### Task objective
Exactly as written, return all the data, leaving its pictures behind.

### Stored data
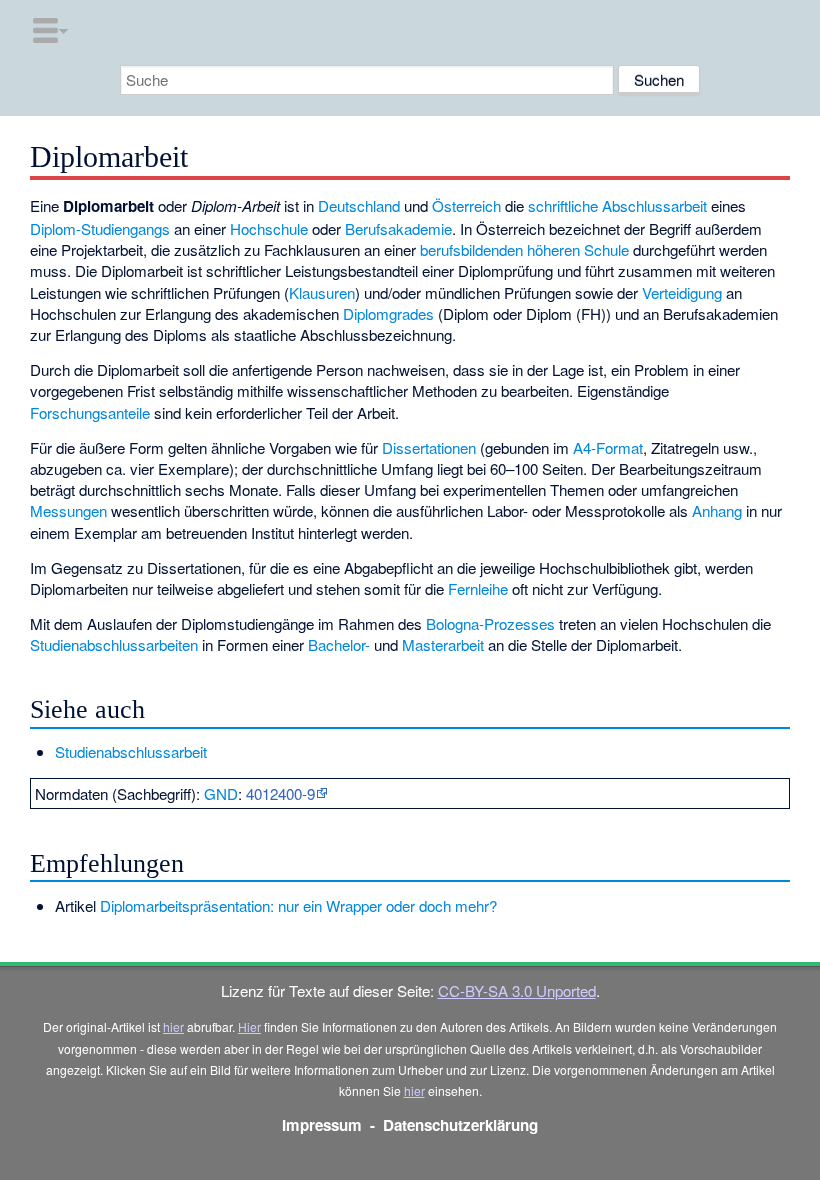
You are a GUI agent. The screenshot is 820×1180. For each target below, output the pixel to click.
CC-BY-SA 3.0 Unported (517, 990)
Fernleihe (478, 588)
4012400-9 (280, 793)
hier (173, 1026)
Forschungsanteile (90, 412)
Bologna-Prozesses (490, 623)
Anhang (717, 510)
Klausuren (322, 292)
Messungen (68, 510)
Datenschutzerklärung (460, 1125)
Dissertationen (429, 447)
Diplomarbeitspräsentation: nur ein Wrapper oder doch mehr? (298, 905)
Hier (249, 1026)
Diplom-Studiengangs (100, 228)
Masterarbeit (443, 644)
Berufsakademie (398, 228)
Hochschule (269, 228)
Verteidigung (682, 292)
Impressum (322, 1125)
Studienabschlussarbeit (131, 751)
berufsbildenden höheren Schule (524, 249)
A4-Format (608, 447)
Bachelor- (339, 644)
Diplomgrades (388, 313)
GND (221, 793)
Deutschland (359, 205)
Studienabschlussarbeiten (114, 644)
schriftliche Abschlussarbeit (617, 205)
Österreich (466, 205)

### Task result
You are a GUI agent. The screenshot is 820×1180. For each target below, output the pixel to click.
CC-BY-SA 3.0 Unported (517, 990)
Fernleihe (478, 588)
4012400-9 (280, 793)
hier (173, 1026)
Forschungsanteile (90, 412)
Bologna-Prozesses (490, 623)
Anhang (717, 510)
Klausuren (322, 292)
Messungen (68, 510)
Datenschutzerklärung (460, 1125)
Dissertationen (429, 447)
Diplomarbeitspräsentation: nur ein Wrapper oder doch mehr? (298, 905)
Hier (249, 1026)
Diplom-Studiengangs (100, 228)
Masterarbeit (443, 644)
Berufsakademie (398, 228)
Hochschule (269, 228)
Verteidigung (682, 292)
Impressum (322, 1125)
Studienabschlussarbeit (131, 751)
berufsbildenden höheren Schule (524, 249)
A4-Format (608, 447)
Bachelor- (339, 644)
Diplomgrades (388, 313)
GND (221, 793)
Deutschland (359, 205)
Studienabschlussarbeiten (114, 644)
schriftliche Abschlussarbeit (617, 205)
Österreich (466, 205)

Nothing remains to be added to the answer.